WHAT YOU NEED TO DO:
Starting at the line that contains "Click the Description section label" and ending at the last of the items, write the lines out again with "window" switched to "pane" and nothing else altered. Leave the pictures out.

** start STORED RECORDS **

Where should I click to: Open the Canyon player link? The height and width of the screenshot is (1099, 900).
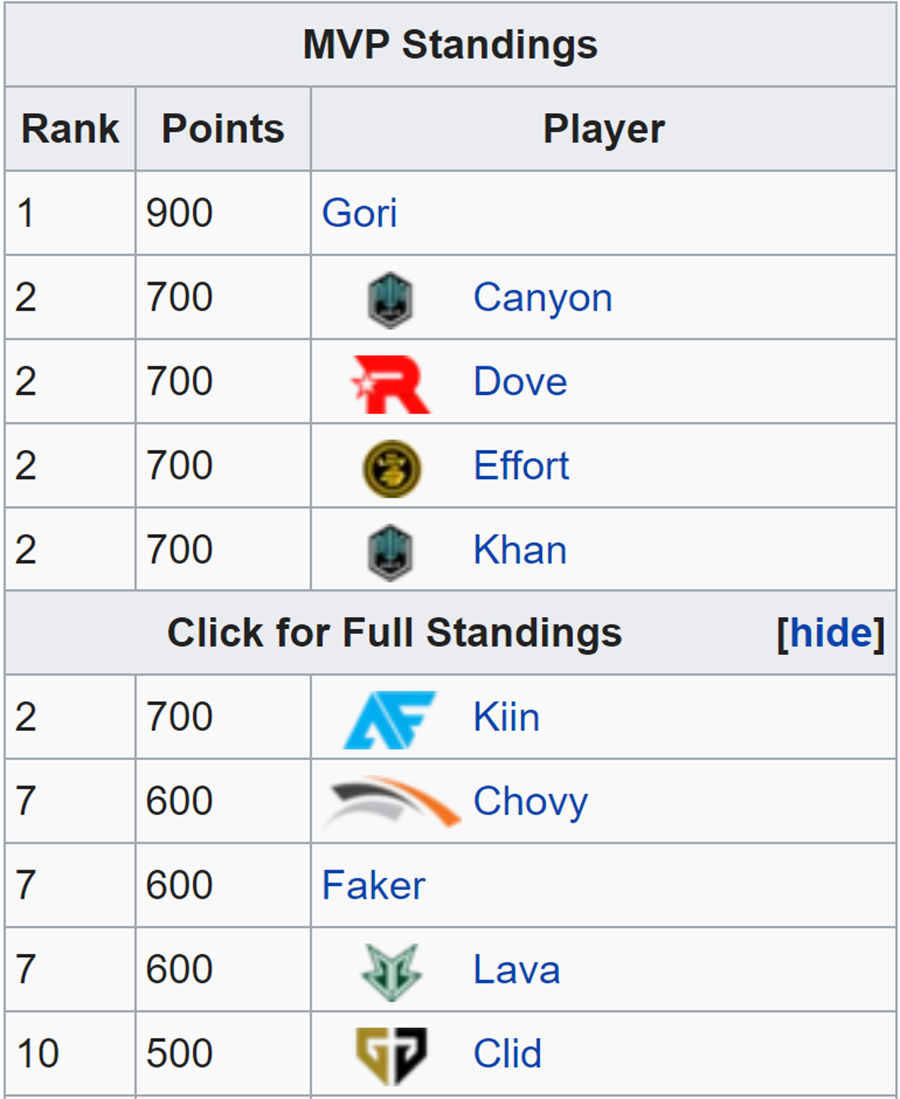[543, 299]
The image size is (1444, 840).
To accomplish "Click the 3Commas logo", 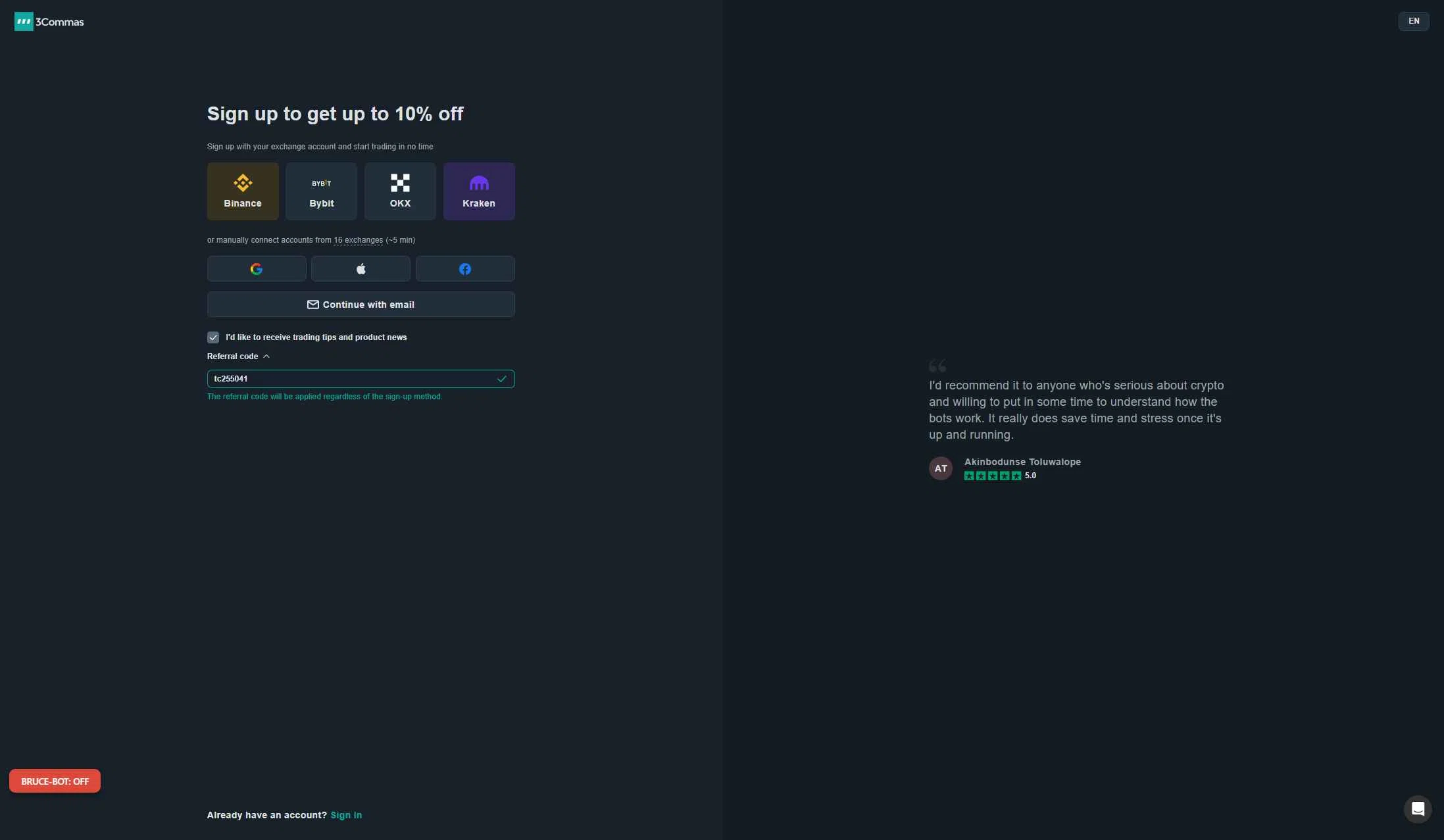I will (x=49, y=21).
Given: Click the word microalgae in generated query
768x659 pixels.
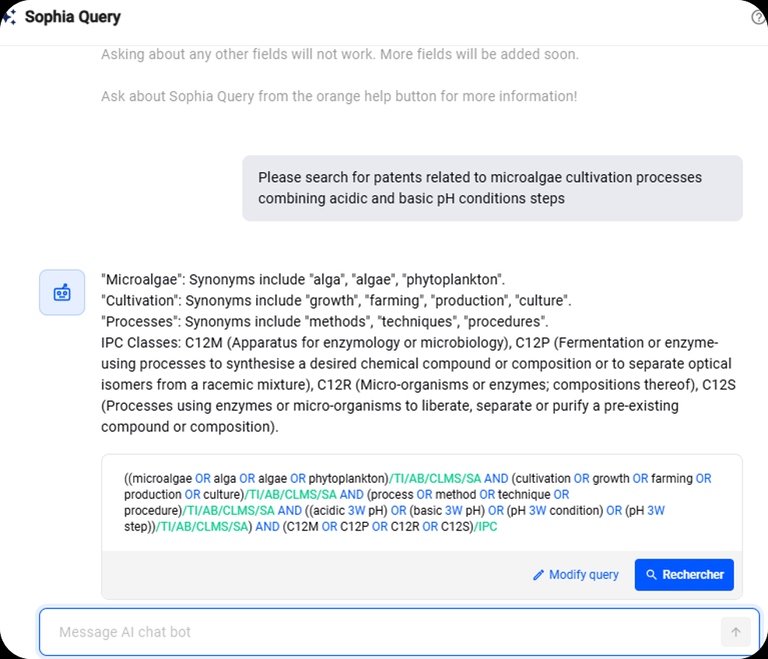Looking at the screenshot, I should point(160,478).
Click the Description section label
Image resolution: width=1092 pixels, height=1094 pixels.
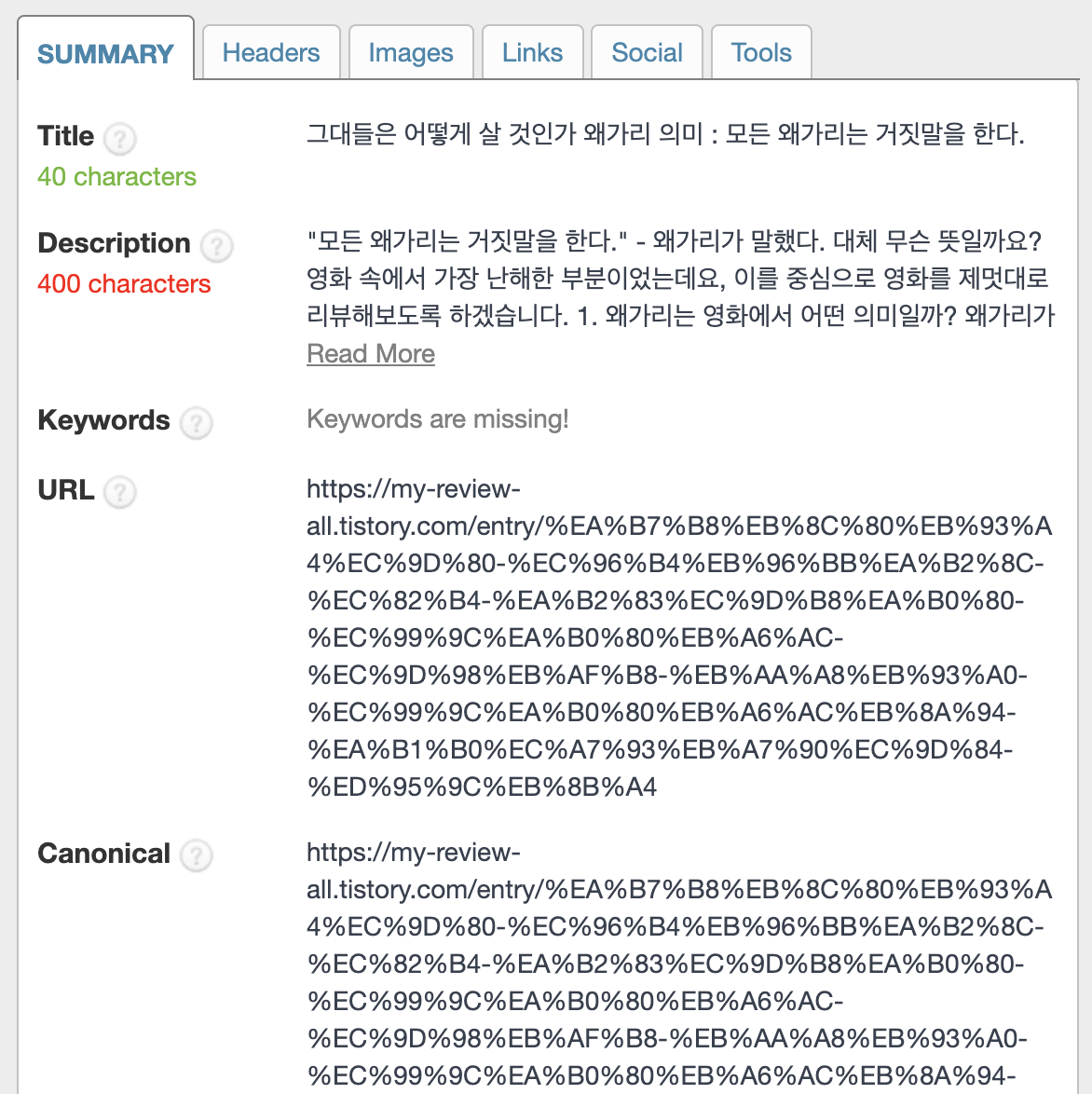(x=113, y=243)
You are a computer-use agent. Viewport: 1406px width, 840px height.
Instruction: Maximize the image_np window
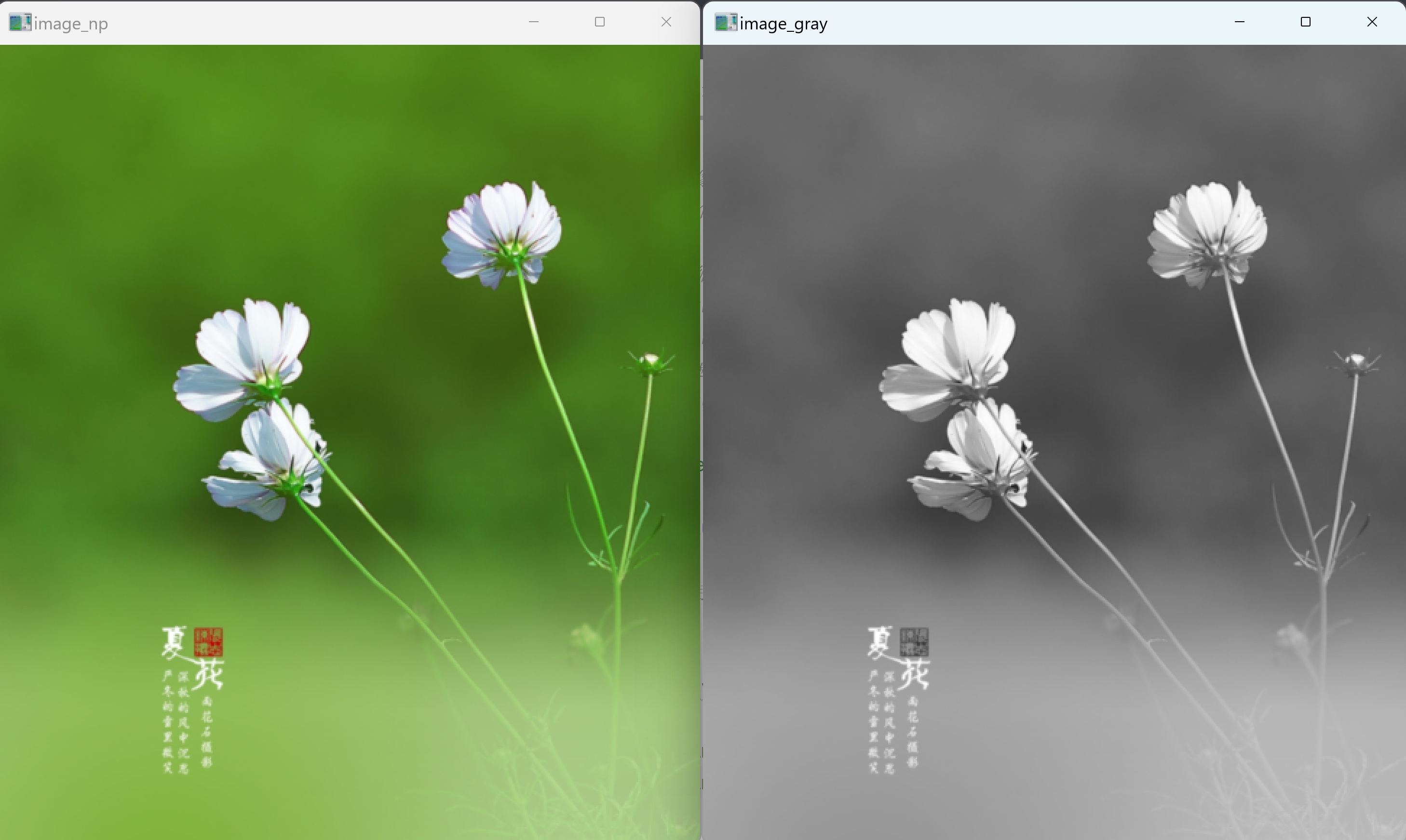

** end STORED RECORDS **

TASK RESULT:
Click the Description section label
Image resolution: width=1092 pixels, height=1094 pixels.
(x=113, y=243)
You are a computer-use agent. Viewport: 1406px width, 840px height.
Instruction: Maximize the image_np pane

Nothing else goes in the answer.